Transcribe the records in full, keeping every character as it is.
___ Data for this task
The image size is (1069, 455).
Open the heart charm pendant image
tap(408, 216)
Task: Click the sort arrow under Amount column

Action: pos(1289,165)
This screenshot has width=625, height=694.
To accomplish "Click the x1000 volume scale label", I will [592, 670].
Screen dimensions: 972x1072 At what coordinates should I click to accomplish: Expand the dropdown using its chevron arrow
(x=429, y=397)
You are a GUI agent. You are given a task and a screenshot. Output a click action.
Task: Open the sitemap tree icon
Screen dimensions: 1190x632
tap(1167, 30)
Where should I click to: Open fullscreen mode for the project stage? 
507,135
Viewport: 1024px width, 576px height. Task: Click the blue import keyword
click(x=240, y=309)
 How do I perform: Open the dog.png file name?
______
Answer for the task ::
The image size is (1069, 455).
Open the heart charm pendant image
tap(408, 216)
Task: Click the sort arrow under Amount column

Action: pos(1289,165)
This screenshot has width=625, height=694.
To accomplish "Click the x1000 volume scale label", I will [592, 670].
Screen dimensions: 972x1072 At what coordinates should I click to accomplish: Expand the dropdown using its chevron arrow
(x=429, y=397)
You are a GUI agent. You are given a task and a screenshot. Output a click action.
Task: Open the sitemap tree icon
Screen dimensions: 1190x632
tap(1167, 30)
Where should I click to: Open fullscreen mode for the project stage? 
507,135
Viewport: 1024px width, 576px height. Task: Click the blue import keyword
click(x=240, y=309)
 How do I perform: Open the dog.png file name?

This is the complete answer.